ErKn - 05 Sep 2013 - 10:10

Hi,

Thanks you for the hint. Could you tell me why I get different perplexity values when running ngramapply and ngramperplexity tools (in verbose mode) with same data/parameters.

JosefNovak - 06 Sep 2013 - 06:28

ngramapply only applies the LM weights to your input token sequence, it does not compute perplexity.

The total weight output by ngramapply for each string should be equal to the logprob(base 10) generated in the verbose output for ngramperplexity (but note that the ngram apply value is negative log using base e).

If you want to convince yourself you can try this:

#Apply the model to your test data
$ ngramapply toy.mod test.far test.scored.far
#Extract the individual results
$ farextract --filename_prefix=tst test.scored.far
#Print out one of the sentences, which now have individual arc weights
$ fstprint tsttest.sent-1
0   1   a   a   0.750776291
1   2   b   b   1.20206916
2   3   a   a   1.43548453
3   4   a   a   0.864784181
4   5   a   a   0.864784181
5   1.27910674
#Add all the values up and compute the perplexity in the normal manner
$ python
>>> import math
>>> -1.*(0.750776291+1.20206916+1.43548453+0.864784181+0.864784181+1.27910674)/math.log(10)
-2.778184008253953
>>> math.pow(10, ((0.750776291+1.20206916+1.43548453+0.864784181+0.864784181+1.27910674)/math.log(10))/(5+1))
2.9042277315216354

Those values should match whatever you get out of ngramperplexity (again careful about the log base) in verbose mode for each individual sentence.
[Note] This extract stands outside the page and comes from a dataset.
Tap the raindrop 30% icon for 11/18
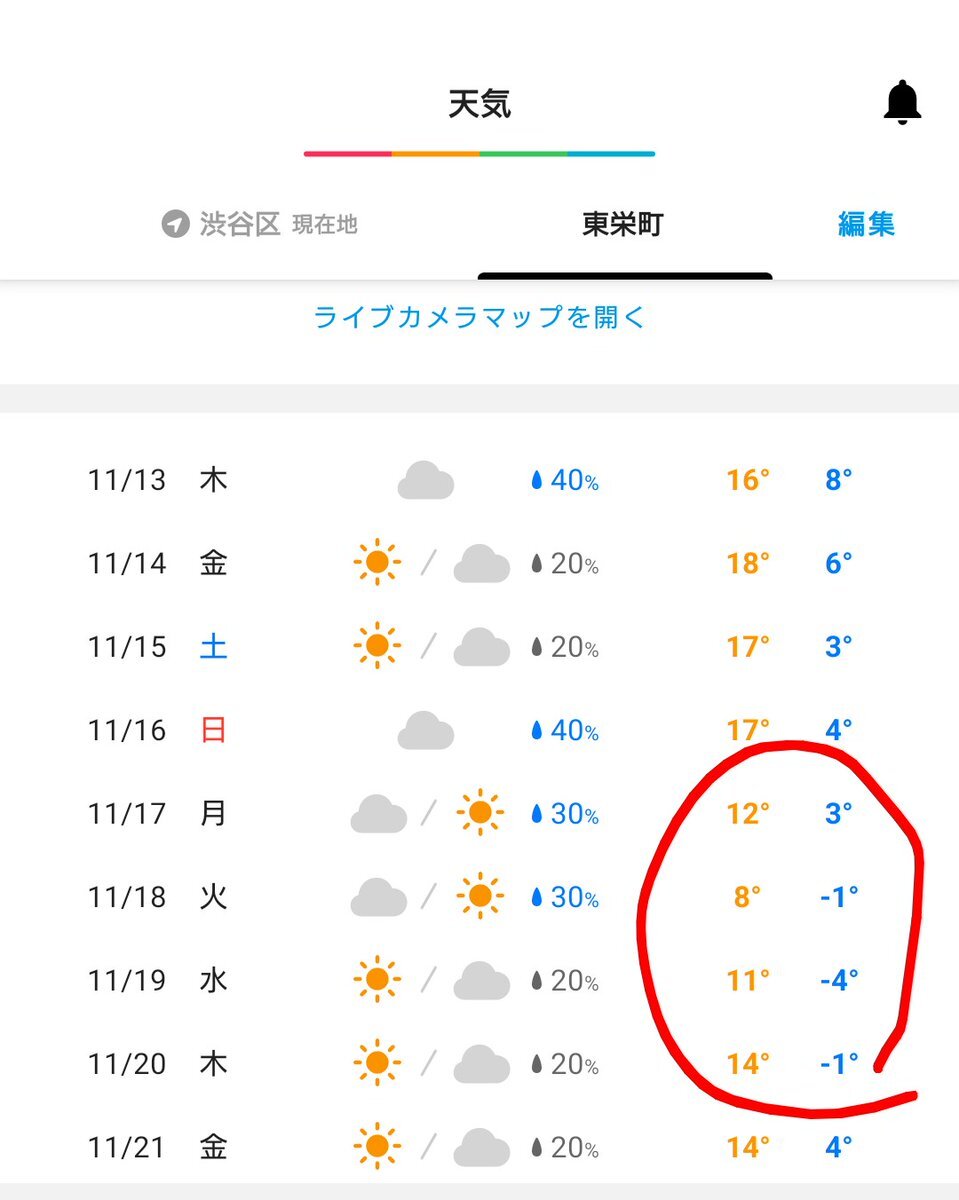The height and width of the screenshot is (1200, 959). [537, 898]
In my toy example case above:

$ ngramperplexity --v=1 toy.mod test.far
WARNING: OOV probability = 0; OOVs will be ignored in perplexity calculation
a b a a a
                                                ngram  -logprob
        N-gram probability                      found  (base10)
        p( a | <s> )                         = [2gram]  0.326058
        p( b | a ...)                        = [2gram]  0.522052
        p( a | b ...)                        = [1gram]  0.623423
        p( a | a ...)                        = [2gram]  0.375571
        p( a | a ...)                        = [2gram]  0.375571
        p( </s> | a ...)                     = [2gram]  0.555509
1 sentences, 5 words, 0 OOVs
logprob(base 10)= -2.77818;  perplexity = 2.90423

Experimenting with =ngramnormalize

JosefNovak - 02 Sep 2013 - 08:38

I have been experimenting a bit with the new ngrammarginalize tool - very cool. I noticed that in some cases it can get stuck in the do{}while loop in the StationaryStateProbs function.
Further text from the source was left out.